*** DATASET RECORDS ***

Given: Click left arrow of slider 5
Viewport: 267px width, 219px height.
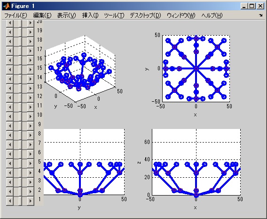Looking at the screenshot, I should coord(10,163).
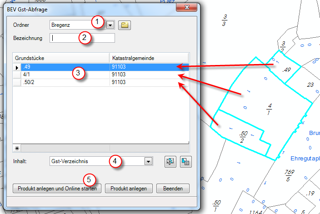Close the BEV Gst-Abfrage dialog

tap(187, 8)
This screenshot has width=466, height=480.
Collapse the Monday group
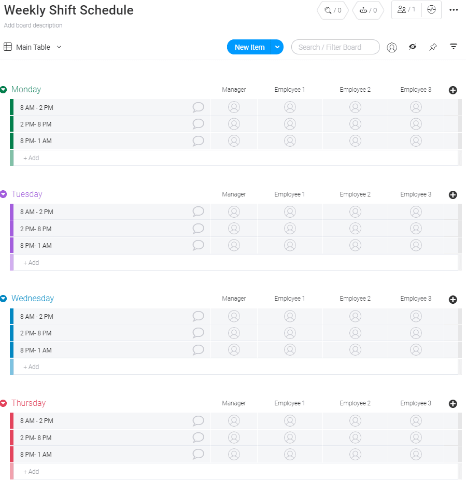[4, 90]

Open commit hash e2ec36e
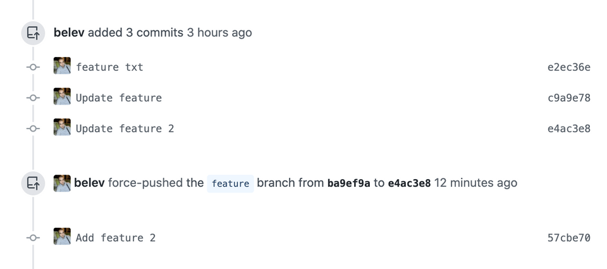[x=568, y=67]
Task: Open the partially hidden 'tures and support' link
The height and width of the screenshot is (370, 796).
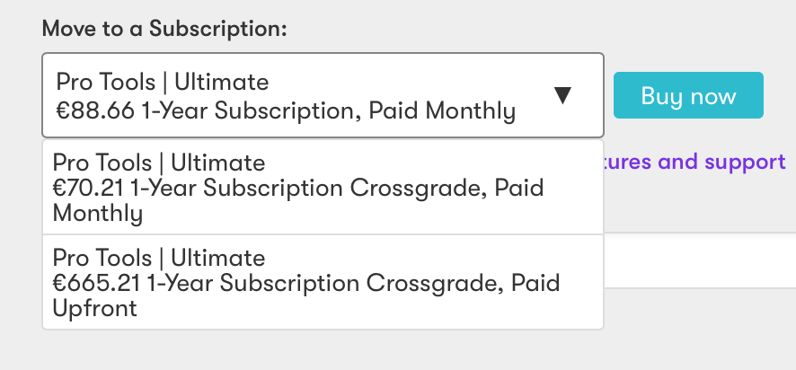Action: coord(696,163)
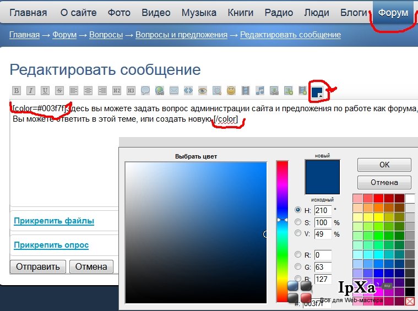Open the smiley emoticon picker
The height and width of the screenshot is (311, 418).
231,91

***

Everything from the line with "Viewport: 267px width, 219px height." through the end of the listing above, both ends included, should be set down exactly; copy nothing else, and skip the pictures.

Viewport: 267px width, 219px height.
Looking at the screenshot, I should coord(10,163).
Close the BEV Gst-Abfrage dialog

tap(187, 8)
This screenshot has width=466, height=480.
Collapse the Monday group
[4, 90]

Open commit hash e2ec36e
[x=568, y=67]
Task: Open the partially hidden 'tures and support' link
The height and width of the screenshot is (370, 796).
Action: coord(696,163)
Open the smiley emoticon picker
The height and width of the screenshot is (311, 418).
231,91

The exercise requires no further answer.